= Exercise prompt =
Give back an exact copy of the lines in the records below, from the line that has "condizioni sulla privacy (287, 1518)" through the line that has "[campus medico europeo] (124, 2246)", and nothing besides.
── Material for this exercise
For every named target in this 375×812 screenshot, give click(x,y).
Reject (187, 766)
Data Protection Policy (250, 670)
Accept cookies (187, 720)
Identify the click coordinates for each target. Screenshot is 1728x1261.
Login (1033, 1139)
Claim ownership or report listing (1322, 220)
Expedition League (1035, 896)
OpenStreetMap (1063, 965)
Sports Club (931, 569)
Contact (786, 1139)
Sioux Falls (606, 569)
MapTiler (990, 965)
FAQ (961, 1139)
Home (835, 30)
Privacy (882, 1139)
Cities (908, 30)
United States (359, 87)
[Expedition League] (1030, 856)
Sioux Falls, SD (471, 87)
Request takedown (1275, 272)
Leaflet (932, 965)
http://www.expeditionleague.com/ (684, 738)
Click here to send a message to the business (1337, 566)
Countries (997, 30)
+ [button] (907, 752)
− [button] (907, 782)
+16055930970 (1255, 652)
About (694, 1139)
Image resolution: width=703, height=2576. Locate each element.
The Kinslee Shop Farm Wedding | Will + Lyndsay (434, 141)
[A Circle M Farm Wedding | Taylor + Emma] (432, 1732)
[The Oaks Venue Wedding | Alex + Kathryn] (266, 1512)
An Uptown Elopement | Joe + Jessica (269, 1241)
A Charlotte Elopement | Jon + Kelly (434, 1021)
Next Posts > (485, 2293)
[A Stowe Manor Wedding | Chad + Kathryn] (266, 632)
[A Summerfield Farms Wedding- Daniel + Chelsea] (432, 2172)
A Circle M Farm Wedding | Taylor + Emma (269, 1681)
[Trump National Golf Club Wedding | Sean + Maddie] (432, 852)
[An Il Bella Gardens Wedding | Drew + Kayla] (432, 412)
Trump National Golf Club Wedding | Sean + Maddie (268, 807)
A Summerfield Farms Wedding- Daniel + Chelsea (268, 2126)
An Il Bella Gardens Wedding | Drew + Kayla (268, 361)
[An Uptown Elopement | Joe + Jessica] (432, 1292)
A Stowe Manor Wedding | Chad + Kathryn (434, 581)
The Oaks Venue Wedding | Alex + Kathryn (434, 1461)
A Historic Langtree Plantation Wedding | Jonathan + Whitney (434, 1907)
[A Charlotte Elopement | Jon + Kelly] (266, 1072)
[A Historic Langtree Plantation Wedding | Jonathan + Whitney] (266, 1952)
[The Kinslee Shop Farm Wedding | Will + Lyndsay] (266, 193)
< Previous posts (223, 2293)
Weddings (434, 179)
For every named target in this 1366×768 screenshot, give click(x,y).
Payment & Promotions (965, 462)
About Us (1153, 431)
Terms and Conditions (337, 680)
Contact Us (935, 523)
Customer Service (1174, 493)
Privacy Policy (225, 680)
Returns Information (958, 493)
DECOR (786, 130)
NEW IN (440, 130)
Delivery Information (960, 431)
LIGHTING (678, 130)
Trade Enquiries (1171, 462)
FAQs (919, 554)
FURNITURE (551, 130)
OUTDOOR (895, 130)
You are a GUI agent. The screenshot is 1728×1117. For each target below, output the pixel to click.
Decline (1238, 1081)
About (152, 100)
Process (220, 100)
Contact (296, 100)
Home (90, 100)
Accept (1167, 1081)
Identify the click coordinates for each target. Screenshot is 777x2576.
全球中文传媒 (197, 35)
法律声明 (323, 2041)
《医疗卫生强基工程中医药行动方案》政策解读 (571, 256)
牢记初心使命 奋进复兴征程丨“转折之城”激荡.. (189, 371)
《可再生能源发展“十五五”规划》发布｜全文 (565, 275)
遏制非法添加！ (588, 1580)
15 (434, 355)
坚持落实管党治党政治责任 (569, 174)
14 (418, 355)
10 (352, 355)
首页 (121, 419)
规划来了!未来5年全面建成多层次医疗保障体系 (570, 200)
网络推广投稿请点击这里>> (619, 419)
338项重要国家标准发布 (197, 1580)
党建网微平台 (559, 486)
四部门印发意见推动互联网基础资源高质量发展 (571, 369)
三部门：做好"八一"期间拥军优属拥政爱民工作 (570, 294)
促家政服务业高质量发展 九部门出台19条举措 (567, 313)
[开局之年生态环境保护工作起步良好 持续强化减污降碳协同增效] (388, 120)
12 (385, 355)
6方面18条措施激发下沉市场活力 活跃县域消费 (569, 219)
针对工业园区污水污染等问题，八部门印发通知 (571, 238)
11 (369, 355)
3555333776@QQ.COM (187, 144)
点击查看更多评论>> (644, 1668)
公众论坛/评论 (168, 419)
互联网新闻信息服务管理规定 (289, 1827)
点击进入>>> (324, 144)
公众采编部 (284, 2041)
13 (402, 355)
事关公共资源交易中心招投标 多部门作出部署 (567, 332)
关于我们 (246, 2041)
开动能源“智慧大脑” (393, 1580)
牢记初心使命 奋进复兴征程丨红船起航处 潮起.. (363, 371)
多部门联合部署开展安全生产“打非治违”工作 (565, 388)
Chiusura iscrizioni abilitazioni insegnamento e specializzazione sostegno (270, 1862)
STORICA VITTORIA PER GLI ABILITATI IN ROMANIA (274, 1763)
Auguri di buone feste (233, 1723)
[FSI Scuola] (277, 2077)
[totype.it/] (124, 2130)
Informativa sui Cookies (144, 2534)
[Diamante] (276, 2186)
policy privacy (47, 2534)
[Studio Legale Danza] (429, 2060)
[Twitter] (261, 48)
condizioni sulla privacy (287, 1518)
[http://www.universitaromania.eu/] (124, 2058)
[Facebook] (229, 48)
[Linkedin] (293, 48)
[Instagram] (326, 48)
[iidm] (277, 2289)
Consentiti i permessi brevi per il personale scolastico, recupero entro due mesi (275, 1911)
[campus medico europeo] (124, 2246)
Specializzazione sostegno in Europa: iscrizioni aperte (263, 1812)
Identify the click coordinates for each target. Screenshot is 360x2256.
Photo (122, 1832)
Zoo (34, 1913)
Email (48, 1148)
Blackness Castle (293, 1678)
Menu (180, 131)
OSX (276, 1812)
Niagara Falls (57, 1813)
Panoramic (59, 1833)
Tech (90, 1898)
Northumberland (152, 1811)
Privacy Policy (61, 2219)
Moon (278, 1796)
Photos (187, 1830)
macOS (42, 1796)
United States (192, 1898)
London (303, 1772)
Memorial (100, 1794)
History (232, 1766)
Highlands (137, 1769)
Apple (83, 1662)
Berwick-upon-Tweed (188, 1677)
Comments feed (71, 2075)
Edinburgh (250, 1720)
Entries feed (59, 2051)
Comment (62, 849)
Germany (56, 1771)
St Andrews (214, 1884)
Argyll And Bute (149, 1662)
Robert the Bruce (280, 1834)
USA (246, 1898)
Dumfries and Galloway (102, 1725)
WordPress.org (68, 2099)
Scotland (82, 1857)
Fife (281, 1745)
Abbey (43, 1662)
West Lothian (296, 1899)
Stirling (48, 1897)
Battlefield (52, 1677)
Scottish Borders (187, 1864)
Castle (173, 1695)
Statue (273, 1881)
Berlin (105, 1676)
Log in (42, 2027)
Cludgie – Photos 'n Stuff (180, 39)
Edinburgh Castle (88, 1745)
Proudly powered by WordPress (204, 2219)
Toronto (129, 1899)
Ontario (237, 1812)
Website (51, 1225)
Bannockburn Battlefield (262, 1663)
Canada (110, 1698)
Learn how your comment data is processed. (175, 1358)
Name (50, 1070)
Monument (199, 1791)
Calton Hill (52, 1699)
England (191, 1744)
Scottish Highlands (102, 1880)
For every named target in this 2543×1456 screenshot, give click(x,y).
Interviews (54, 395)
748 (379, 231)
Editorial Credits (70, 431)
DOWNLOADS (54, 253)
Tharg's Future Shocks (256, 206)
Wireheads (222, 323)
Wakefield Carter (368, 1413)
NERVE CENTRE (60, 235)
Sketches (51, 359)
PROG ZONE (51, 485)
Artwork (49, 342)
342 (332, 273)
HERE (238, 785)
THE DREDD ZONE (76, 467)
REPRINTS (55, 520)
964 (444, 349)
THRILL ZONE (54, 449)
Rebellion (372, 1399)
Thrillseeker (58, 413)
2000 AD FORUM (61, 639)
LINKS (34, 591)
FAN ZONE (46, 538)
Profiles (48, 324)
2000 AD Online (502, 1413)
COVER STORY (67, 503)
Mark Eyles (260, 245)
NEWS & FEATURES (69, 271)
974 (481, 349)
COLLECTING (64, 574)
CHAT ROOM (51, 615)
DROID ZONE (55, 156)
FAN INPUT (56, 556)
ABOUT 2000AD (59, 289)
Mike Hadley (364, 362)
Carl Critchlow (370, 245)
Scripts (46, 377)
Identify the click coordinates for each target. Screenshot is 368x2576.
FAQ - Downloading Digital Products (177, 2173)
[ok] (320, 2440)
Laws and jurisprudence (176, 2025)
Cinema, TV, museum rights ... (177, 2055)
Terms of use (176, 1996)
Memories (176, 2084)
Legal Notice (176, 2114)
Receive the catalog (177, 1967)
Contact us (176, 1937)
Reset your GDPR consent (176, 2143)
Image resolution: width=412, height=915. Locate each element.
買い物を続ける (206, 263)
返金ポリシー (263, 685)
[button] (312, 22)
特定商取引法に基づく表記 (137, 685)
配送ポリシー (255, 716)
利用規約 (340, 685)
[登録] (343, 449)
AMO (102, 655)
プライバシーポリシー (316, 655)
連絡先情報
────
= Answer box =
condizioni sulla privacy (287, 1518)
[http://www.universitaromania.eu/] (124, 2058)
[Facebook] (229, 48)
[Linkedin] (293, 48)
[Instagram] (326, 48)
[iidm] (277, 2289)
Consentiti i permessi brevi per il personale scolastico, recupero entro due mesi (275, 1911)
[campus medico europeo] (124, 2246)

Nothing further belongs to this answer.